Thursday May 8, 2025 |
The federal government has restated its commitment to ending violence against children, women, and vulnerable groups.
Minister of Women Affairs Imaan Sulaiman-Ibrahim made the recommitment at the kickoff of the two-day Regional Meeting of Pathfinder African Countries on the Global Alliance to End Violence Against Children in Abuja on Wednesday, May 7, where she outlined Nigeria’s progress since the Ministerial Conference in Bogotá, Colombia, in November 2024, where the country committed to eradicating harmful practices in at least 18 states by 2028, TheSUN reports.
She added that Nigeria is also reviewing and enforcing the Child Rights Act of 2003 and the Violence Against Persons Prohibition (VAPP) Act to strengthen protection mechanisms.
Sulaiman-Ibrahim emphasised that under the leadership of President Bola Ahmed Tinubu, Nigeria is taking real action by reforming legal frameworks, scaling up the Safe Schools Programme, expanding parenting interventions, and increasing budgetary allocations to child protection systems.
He explained that the country is also integrating child protection into key national priorities such as climate resilience, education, digital safety, and social protection.
She noted that Nigeria is reviewing its national child policy framework and implementing the National Strategy and Costed Action Plan to End Child Marriage to ensure more inclusive, accountable, and data-driven action.
The minister commended the Pathfinder Initiative and partners, especially UNICEF, for their steadfast support. She also acknowledged the efforts of governments and stakeholders across the represented countries for their commitment to child protection.

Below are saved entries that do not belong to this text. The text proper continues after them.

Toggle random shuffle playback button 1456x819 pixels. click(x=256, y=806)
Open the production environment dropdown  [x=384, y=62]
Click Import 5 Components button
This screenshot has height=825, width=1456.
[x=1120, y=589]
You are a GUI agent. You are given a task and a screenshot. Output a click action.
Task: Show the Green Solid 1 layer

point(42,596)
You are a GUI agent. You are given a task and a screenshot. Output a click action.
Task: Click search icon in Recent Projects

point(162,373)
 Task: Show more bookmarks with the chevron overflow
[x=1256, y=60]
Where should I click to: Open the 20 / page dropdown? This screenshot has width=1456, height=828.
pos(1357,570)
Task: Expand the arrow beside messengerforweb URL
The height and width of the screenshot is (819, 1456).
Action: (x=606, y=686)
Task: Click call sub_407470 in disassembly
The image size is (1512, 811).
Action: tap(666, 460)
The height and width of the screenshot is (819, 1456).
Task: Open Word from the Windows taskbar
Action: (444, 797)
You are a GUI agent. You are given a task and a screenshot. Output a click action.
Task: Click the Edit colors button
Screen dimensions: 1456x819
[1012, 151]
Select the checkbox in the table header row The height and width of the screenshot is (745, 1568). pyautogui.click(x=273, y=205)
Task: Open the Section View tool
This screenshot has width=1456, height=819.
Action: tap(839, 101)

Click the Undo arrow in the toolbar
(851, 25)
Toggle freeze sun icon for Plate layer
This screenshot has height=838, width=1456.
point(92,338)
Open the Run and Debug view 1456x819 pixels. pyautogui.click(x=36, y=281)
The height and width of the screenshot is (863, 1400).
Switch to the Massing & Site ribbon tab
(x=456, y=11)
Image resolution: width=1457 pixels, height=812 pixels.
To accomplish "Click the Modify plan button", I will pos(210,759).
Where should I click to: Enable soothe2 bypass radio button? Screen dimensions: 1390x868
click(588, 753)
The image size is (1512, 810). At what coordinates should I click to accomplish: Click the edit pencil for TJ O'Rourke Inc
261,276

She urged participants to go beyond policy declarations to deliver measurable, time-bound results, stressing the need to adequately resource child protection systems.
“No child, anywhere on this continent, should be invisible to the law or forgotten by policy,” she said.
Earlier, the United Nations urged African leaders to move beyond commitments and ensure concrete actions to protect children from violence and exploitation.
UN Special Representative on Violence Against Children, Najat M’jid, made the call in Abuja at the ongoing meeting.
She noted the collective commitment of African nations, underlining that it was not enough to make pledges, and urged participants to focus on peer learning, sharing effective strategies, and overcoming common obstacles to ensure child protection efforts are sustainable.
She said the struggle to secure funding, urging governments to treat child protection as an investment, not an added cost.
“We have wonderful plans, but when we arrive at the budget, it becomes a crazy task,” she said, urging countries to view child protection as an investment, not an expense.
The Pathfinding Global Alliance on Ending Violence Against Children was launched in Bogota in November 2024 to serve as a policy framework to accelerate action through multi-stakeholder collaboration, context-specific priorities, peer-to-peer learning, and national leadership.
As of March 2025, 42 countries, including Nigeria, have joined the Alliance, including 14 African countries.